Cat grinned too big for her cheeks.

“Two boys called Harry?”

“The first one tattooed her name on his arm just so she would talk to him,” Kara whispered, astounded and romanticising new things. “Isn’t that the most beautiful little thing you ever heard?”

“Maybe.” Cat nodded. “So, hurry it along. If it’s not romance—then what?”

A slow smile, a deep inhale, the optimist blinked slowly and looked like a scared little girl who needed to believe her own dreamy outlook.

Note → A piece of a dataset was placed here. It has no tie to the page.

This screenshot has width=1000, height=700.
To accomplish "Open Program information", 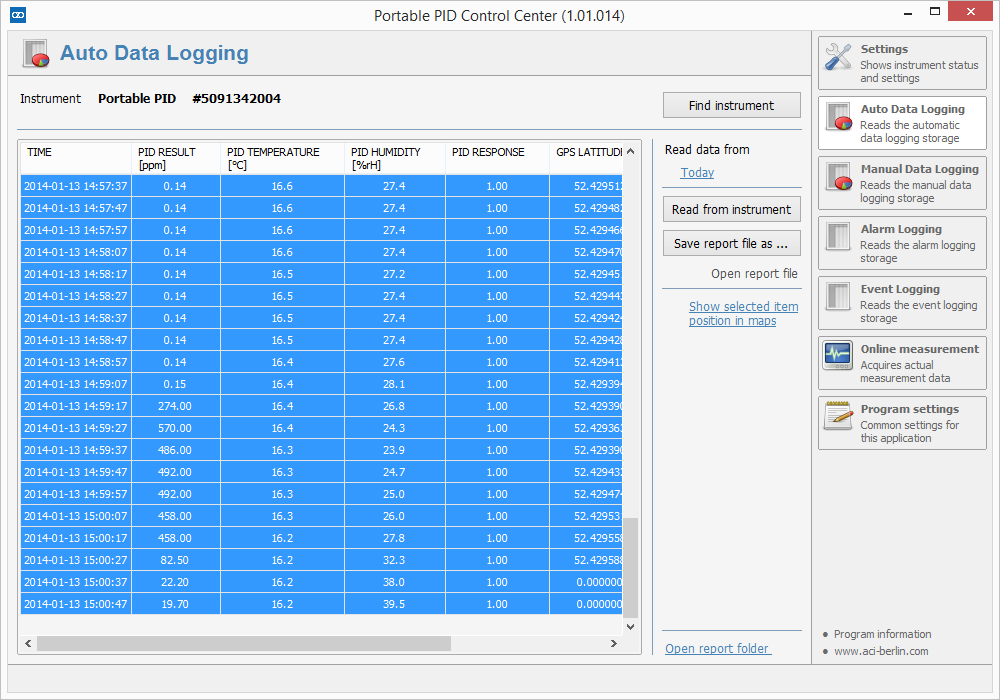I will [882, 634].
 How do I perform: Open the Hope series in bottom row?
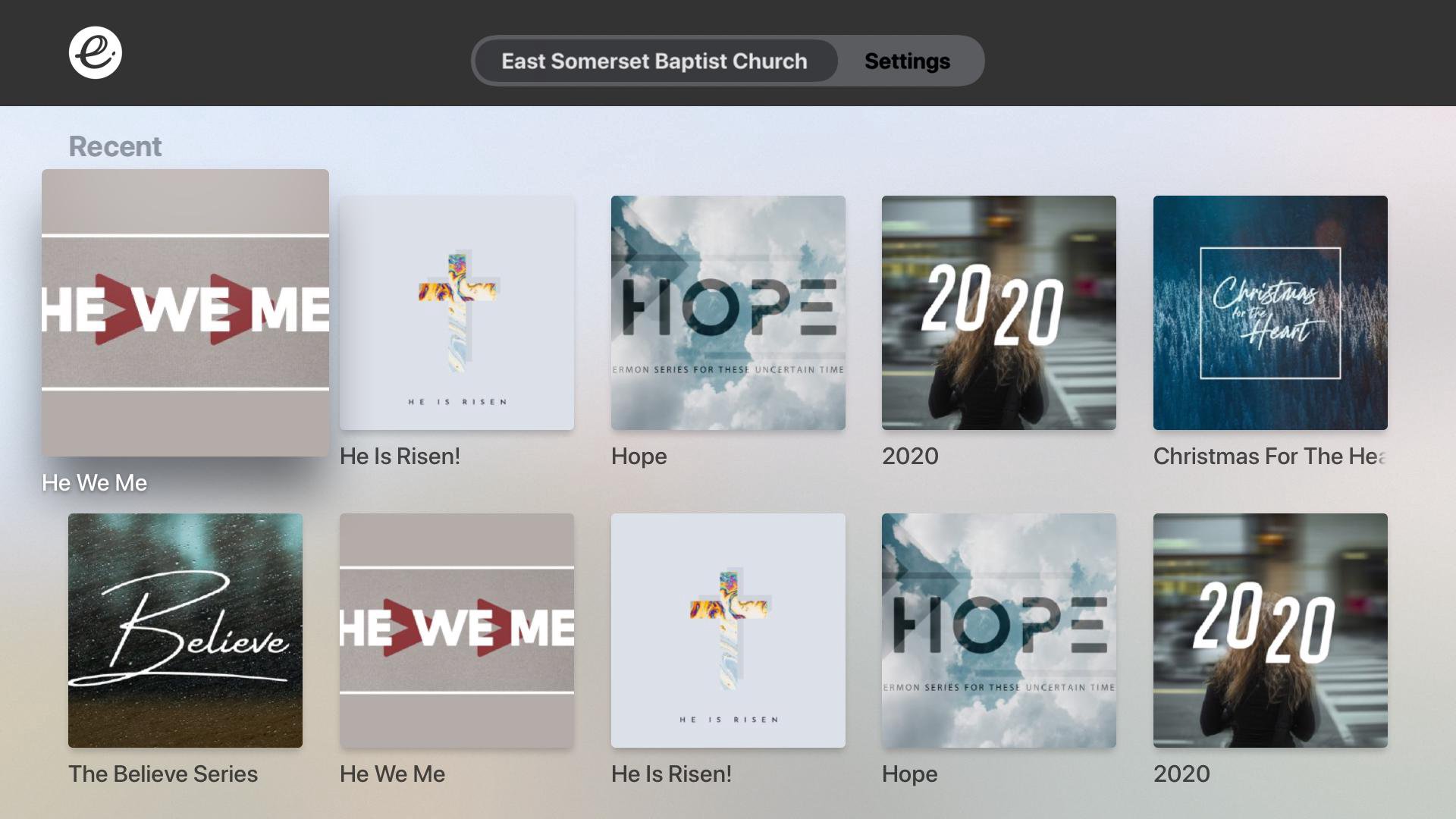click(999, 630)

“I think it’s a buddy-system.” Kara propped her chin on her hand and stared off. “I think we come from star dust, on some great adventure, some big school bus trip down to earth, and that’s your person—your unconditional person—on your birthmark.” Kara adjusted her weight, lifted the hem of her shirt and trailed a finger over something that had once been important. “It’s not romance. It’s not even love sometimes. It’s the person who understands how to care for you in the right ways in the exact moment you need it. And you, ballsy and knowing everything, decided you weren't in the business of taking care of people.” Her expression exaggerated as though it were enough explanation.

It wasn’t.

Cat didn’t understand Kara’s point.

“Sorry if it still gives you a boo-boo in your feelings?”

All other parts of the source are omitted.